Naively, I thought that if you “did the right thing” in this country it would pay off.
Naively, I thought that if I did all I could do to help my son, I’d be able to get help for what I wasn’t able to do for him.
Boy was I wrong.
See– in Michigan, at least, you can’t get help with a disabled child unless you are considered to be low income. You can ONLY get help if you qualify for Medicaid. It doesn’t matter if you have a 90 pound ten year old who isn’t potty trained and ruins everything in your house because he’s destructive. It doesn’t matter that he gets aggressive and mean at times and is self injurious. It doesn’t matter that he has the mental capacity of a toddler. It doesn’t matter that he needs to go to multiple doctors and be on multiple medicines and supplements. It doesn’t matter that your insurance company randomly decides to stop covering therapy and you have to fight them again and again to try to get it restored. It doesn’t matter that you HAVE to work because you can’t live off of one income and there is absolutely NO help for families with disabled kids. You can’t drop them off at latchkey. You can’t hire a neighborhood teen to babysit. It’s all on you. You have to research treatments…and doctors…and schools…and therapies. It’s an uphill battle every single day.

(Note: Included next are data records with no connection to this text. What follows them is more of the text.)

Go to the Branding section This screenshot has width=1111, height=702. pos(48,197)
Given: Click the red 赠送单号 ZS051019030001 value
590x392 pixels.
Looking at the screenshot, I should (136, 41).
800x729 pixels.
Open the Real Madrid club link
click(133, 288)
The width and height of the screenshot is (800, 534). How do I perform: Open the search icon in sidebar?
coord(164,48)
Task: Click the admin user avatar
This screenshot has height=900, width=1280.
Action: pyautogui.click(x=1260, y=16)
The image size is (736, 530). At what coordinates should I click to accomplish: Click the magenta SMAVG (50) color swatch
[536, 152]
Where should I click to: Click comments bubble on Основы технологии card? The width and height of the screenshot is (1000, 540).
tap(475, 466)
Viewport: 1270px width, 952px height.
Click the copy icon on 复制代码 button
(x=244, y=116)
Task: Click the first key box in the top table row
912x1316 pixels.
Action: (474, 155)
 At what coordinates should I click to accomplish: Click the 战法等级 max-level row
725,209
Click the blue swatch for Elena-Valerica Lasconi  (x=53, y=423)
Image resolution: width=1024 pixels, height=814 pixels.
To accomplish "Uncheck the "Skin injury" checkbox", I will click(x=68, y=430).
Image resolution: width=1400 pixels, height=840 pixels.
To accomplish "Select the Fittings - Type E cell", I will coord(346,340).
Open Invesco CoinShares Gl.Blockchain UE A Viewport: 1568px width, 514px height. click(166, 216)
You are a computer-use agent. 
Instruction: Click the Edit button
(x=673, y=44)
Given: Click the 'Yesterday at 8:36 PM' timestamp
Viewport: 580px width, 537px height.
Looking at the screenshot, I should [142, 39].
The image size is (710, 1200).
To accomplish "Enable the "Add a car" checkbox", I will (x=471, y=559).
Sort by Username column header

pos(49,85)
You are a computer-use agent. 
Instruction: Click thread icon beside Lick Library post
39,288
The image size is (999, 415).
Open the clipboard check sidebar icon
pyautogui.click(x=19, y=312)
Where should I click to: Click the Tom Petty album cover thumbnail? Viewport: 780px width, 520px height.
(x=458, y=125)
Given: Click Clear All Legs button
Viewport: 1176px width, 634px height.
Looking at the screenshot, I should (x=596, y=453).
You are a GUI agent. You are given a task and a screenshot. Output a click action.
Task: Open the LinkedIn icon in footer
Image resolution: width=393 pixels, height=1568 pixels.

My husband and I pay out of pocket for so many costs related to Sean and we just scrape by much of the time. Last summer, I was given Medicaid in an error by the state while trying to be placed on the autism waiver list. (The autism waiver which is nearly impossible to receive.) My whole family was given it in error. We could have kept it and it would have given us all dental, vision, prescription, and medical coverage. Our kids could have gotten free lunch…there’s $45 a week right there. BUT it was an error and I didn’t want to take it if I didn’t really qualify for it. It took me SIX WEEKS to get that reversed. During that time we didn’t take advantage of the system. We could have easily, but we didn’t. I have tried multiple times to go through the “right” channels and get some sort of help for him. Everything ends up being a dead end.
I’ve been told by people who work at these agencies (DHHS, CMH, SSI etc.) that I should have kept the Medicaid even if it was a mistake. I’ve been told to quit my job. I’ve been told to get a divorce so our income on paper is less. This is wrong and disgusting. It took a lot of pride swallowing for me to even seek help, never did I think it would be this hard to get something. We NEED respite care desperately. We need help to cover his therapy which our insurance has cut and will likely deny our appeal. We need help.
Sean is severely impacted by autism. He functions at about a 2-3 year old level. He is nonverbal. He is not potty trained. He needs help with most of his basic needs. He is very loved and well cared for, but I’m not going to lie, he is exhausting.
It is 2am right now and I’m up with him. There is unfortunately no sleep in sight. I have to get ready for work in a few short hours. I have to keep my job because I have no choice. Everybody always tells me that they don’t know how I do it. The truth is that I “do it” because I literally do not have a choice.